Part of their mission was bringing water filters to poor neighborhoods that may not have had access to clean water. I know three separate NGOs who were given these filters, and they were complete failures at every site for three reasons:



  • They used several different types of gravel that couldn't be sourced in Cambodia.
  • They required constant monitoring to make sure they didn't break.
  • When a problem arose, we had to email the water engineers (who, by that time, were back home on the other side of the world), who could only troubleshoot using educated guesses.
With the amount of time we spent trying to figure them out, we could've just bought clean water for $1.25 and spent our working hours doing other things.

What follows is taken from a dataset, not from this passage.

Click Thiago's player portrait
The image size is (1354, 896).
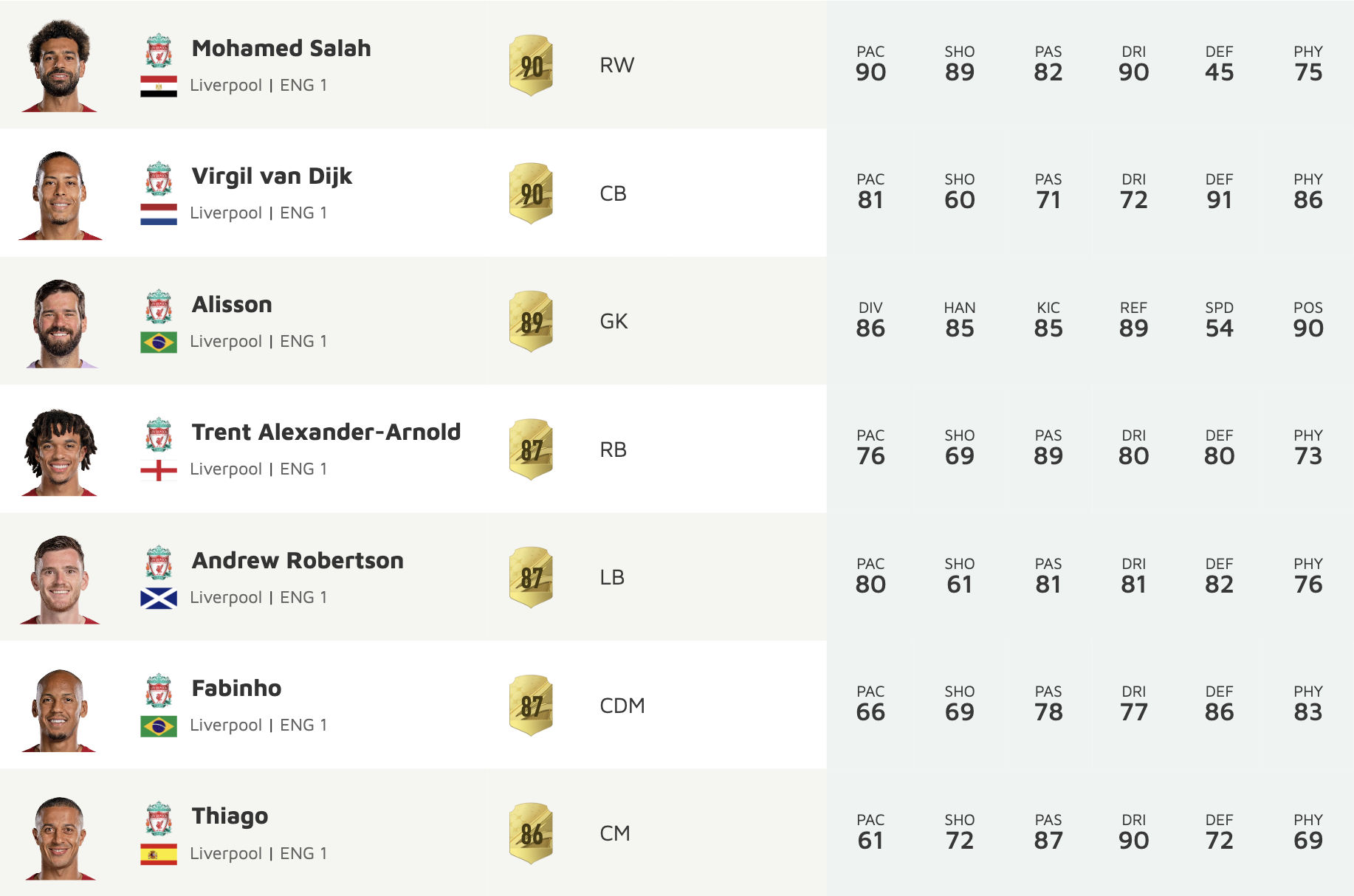60,838
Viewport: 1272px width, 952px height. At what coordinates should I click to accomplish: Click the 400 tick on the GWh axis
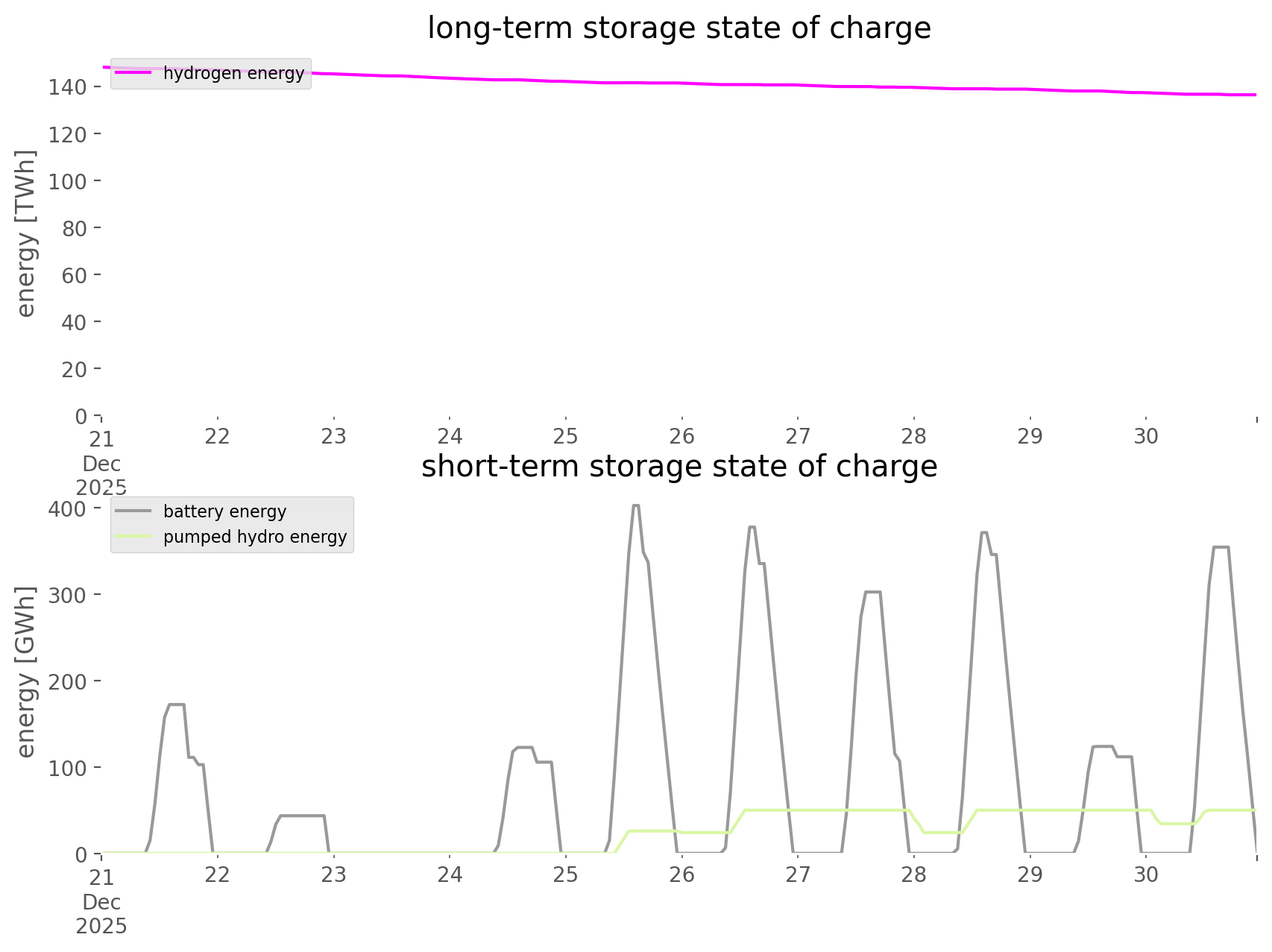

When Lee brought home our Super Tunsai, I had a "where have you been all my life" reaction.  All it needs is a good scrub once a month, and even our son drinks water from it.  It's paid for itself several times over.  In fact, Lee put two of them in one of his businesses.  Since the only overhead is it's initial cost (plus pennies for tap water), customers can refill their water bottles using the honor system and put 1000 riel ($.25) into a collection box for the Sihanoukville Tourism Association.  That money is then used to pay workers to clean the beach.  

The filters are an illustration of a problem with most international NGOs. It's the idea that "stuff" from the first world is better and more capable than "stuff" here. But, when money is invested in local resources, it's invested in the entire town.